Tasnya Ditaruh Di Muka….

 tasidaman.jpg

Akhirnya saat-saat ujian datang juga. Mulai tanggal 31 Maret – 9 April 2008 adalah masa-masa Ujian Mid Semester. Hari pertama ujian sudah mendapatkan pengalaman lucu, unik, menarik. Terlalu berlebihan mungkin, tetapi menurutku ini memang pengalaman lucu, unik, dan menarik.

Ketika semua mahasiswa telah mendapatkan soal ujian dan lembar jawab, dosen pengawas bersabda, “Seperti biasa ketika ujian berlangsung tas Anda ditaruh di muka.” Spontan mendengar itu aku langsung tertawa. Ingin rasanya tertawa sekeras-kerasnya tetapi itu tidak sopan. Ya sudah akhirnya aku hanya bisa tertawa sekeras-kerasnya di weblog ini. hahahahaha….:D

Kalimat yang keluar dari seorang dosen itu menurutku aneh. Masa tas ditaruh di muka. Nanti ngerjain soalnya gimana.

Saya jadi teringat dengan tulisan ust. Muhsin Labib mengenai Fallacy. Kalau boleh berpendapat sih, kalimat dosen itu mengandung fallacy diksional. Mungkin maksudnya adalah Tasnya ditaruh di depan.

Fallacy diksional adalah kerancuan yang terjadi karena kekeliruan dan kesalahan bahasa (baik sengaja maupun tidak).
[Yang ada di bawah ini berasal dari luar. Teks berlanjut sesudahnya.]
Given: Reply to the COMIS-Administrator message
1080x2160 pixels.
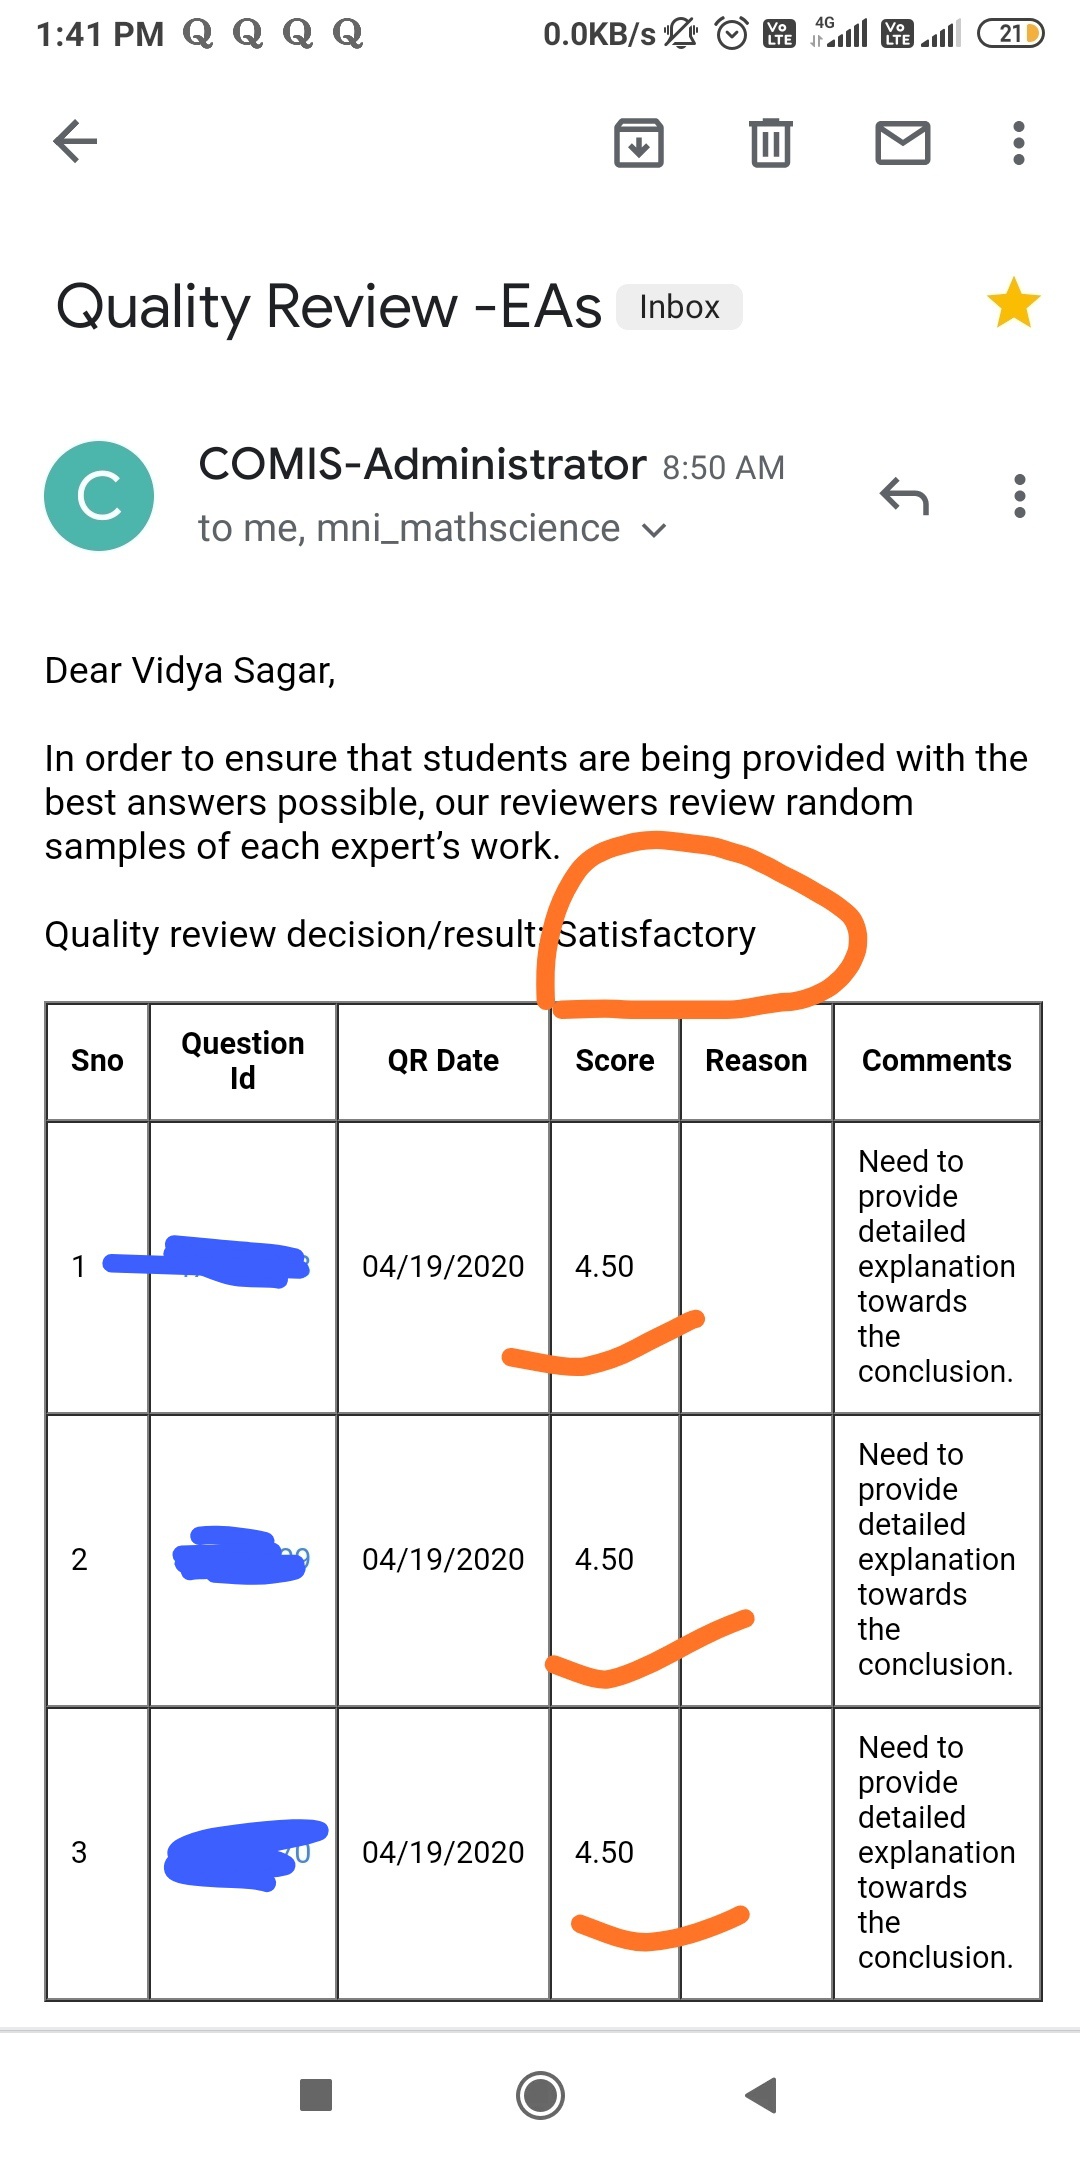Looking at the screenshot, I should pos(904,496).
Nampaknya Fakultas Hukum UNS memerlukan tambahan materi kuliah yaitu Logika dan Fallacy.

Gimana Pak Dekan? Dosen Hukum UNS sering banget tuh berfallacy.
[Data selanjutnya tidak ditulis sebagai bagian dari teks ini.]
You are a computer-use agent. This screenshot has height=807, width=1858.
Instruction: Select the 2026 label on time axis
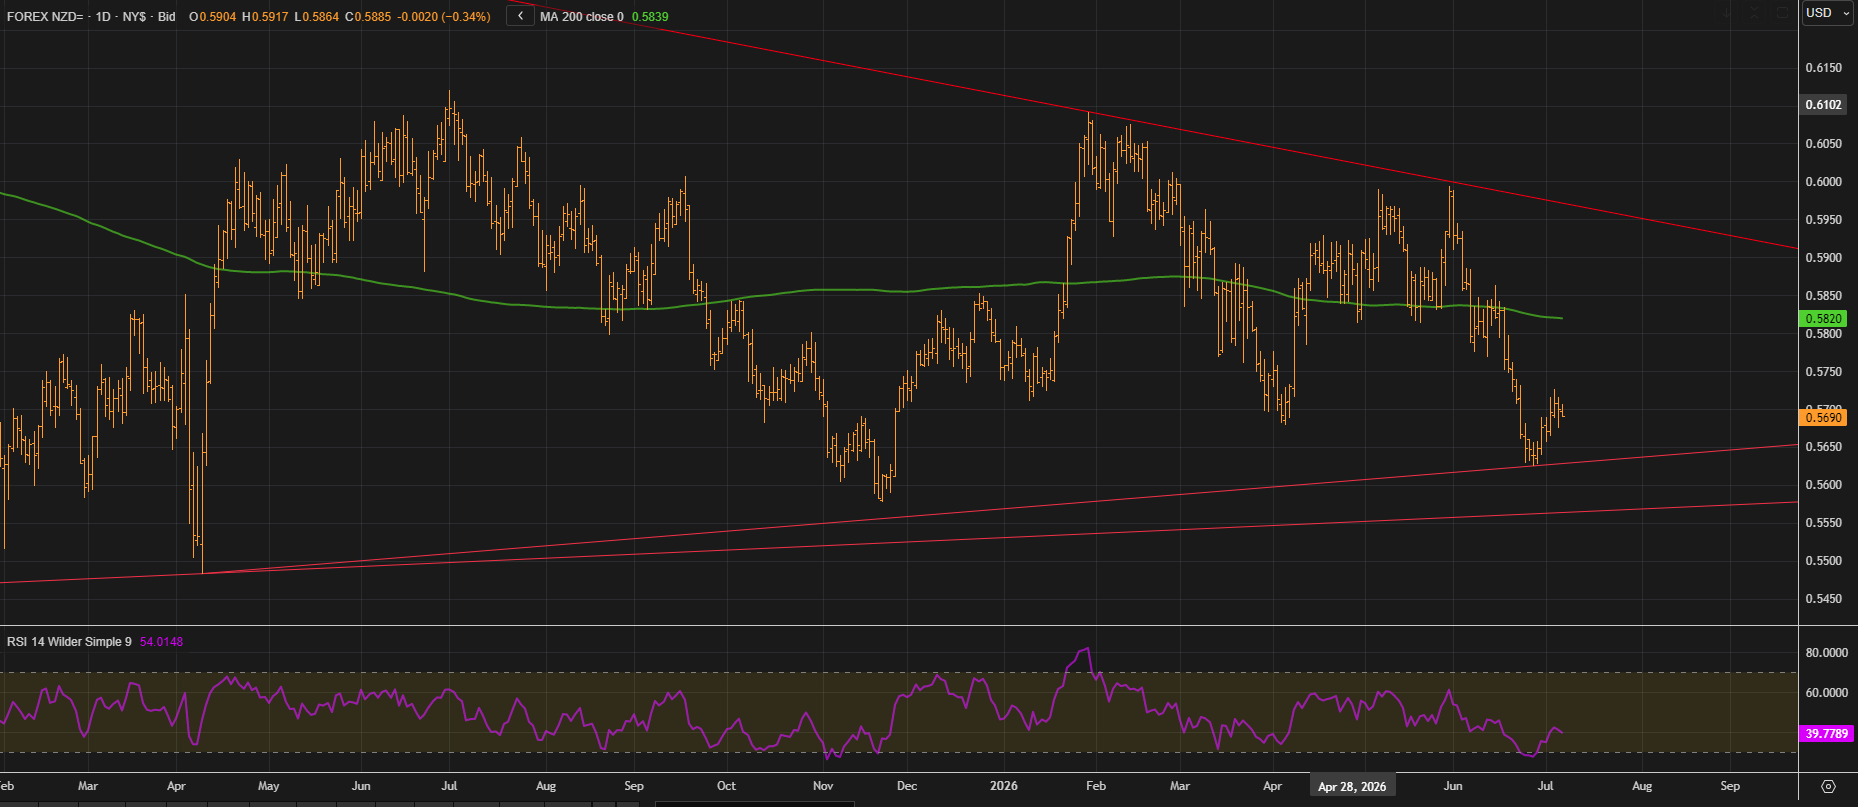click(x=1003, y=786)
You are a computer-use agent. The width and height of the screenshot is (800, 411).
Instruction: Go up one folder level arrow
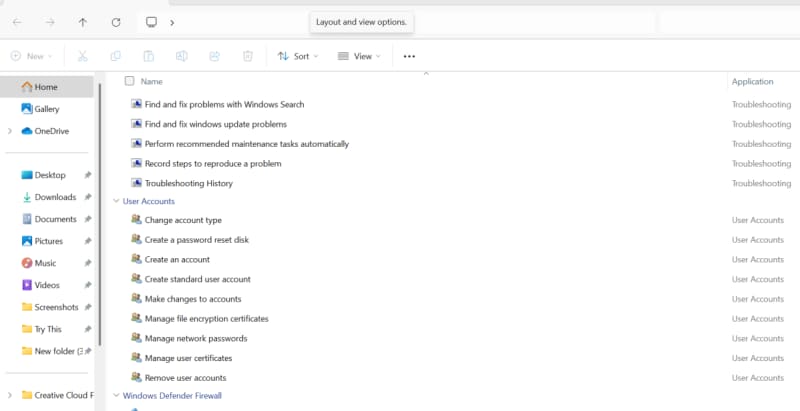82,22
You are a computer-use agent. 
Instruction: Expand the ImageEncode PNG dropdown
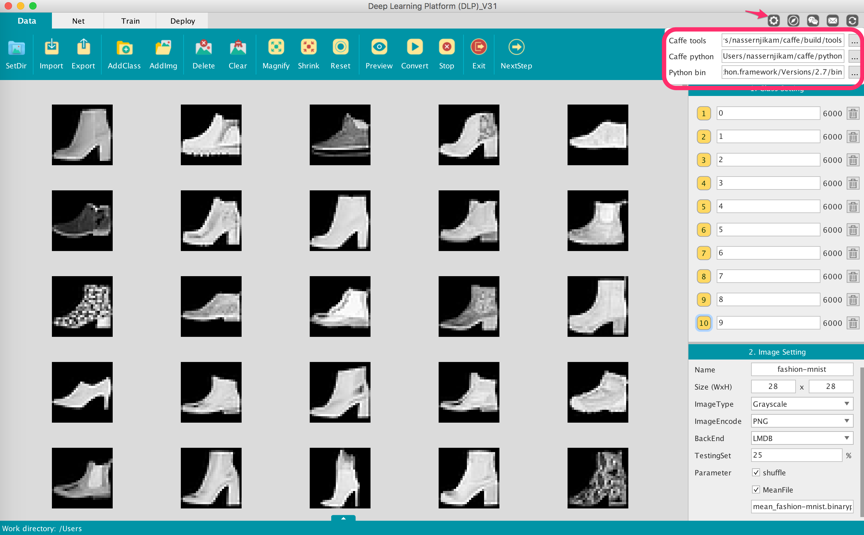click(x=801, y=421)
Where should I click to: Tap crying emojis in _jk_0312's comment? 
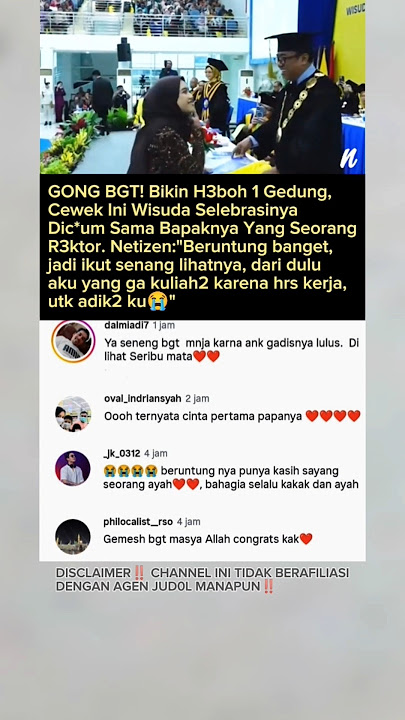click(x=130, y=471)

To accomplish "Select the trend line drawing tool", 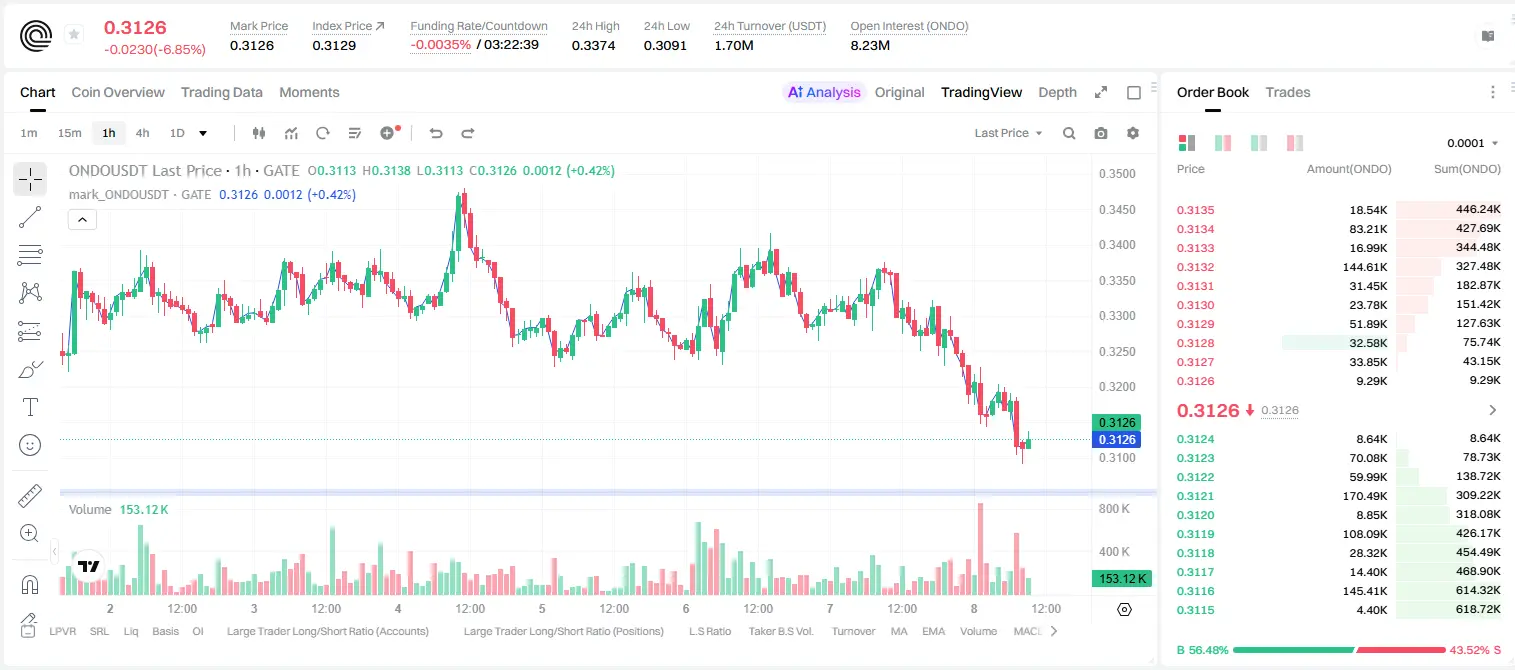I will click(x=30, y=217).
Beberapa kawanku bercerita bahwa terkadang dosen yang mengampu mata kuliah tertentu sering keceplosan. Misalnya, seharusnya dia menjelaskan materi hukum pidana, tetapi malah nyambungnya “ngrasani” (membicarakan) orang lain dan melakukan pembunuhan karakter terhadap orang itu. Ya ngakunya sih dosen, tetapi tidak ilmiah. Coba saja aku hadir di kuliah tersebut, jadi aku bisa melihat ekspresi muka tuh dosen ketika lagi membunuh karakter orang yang tidak dia sepakati.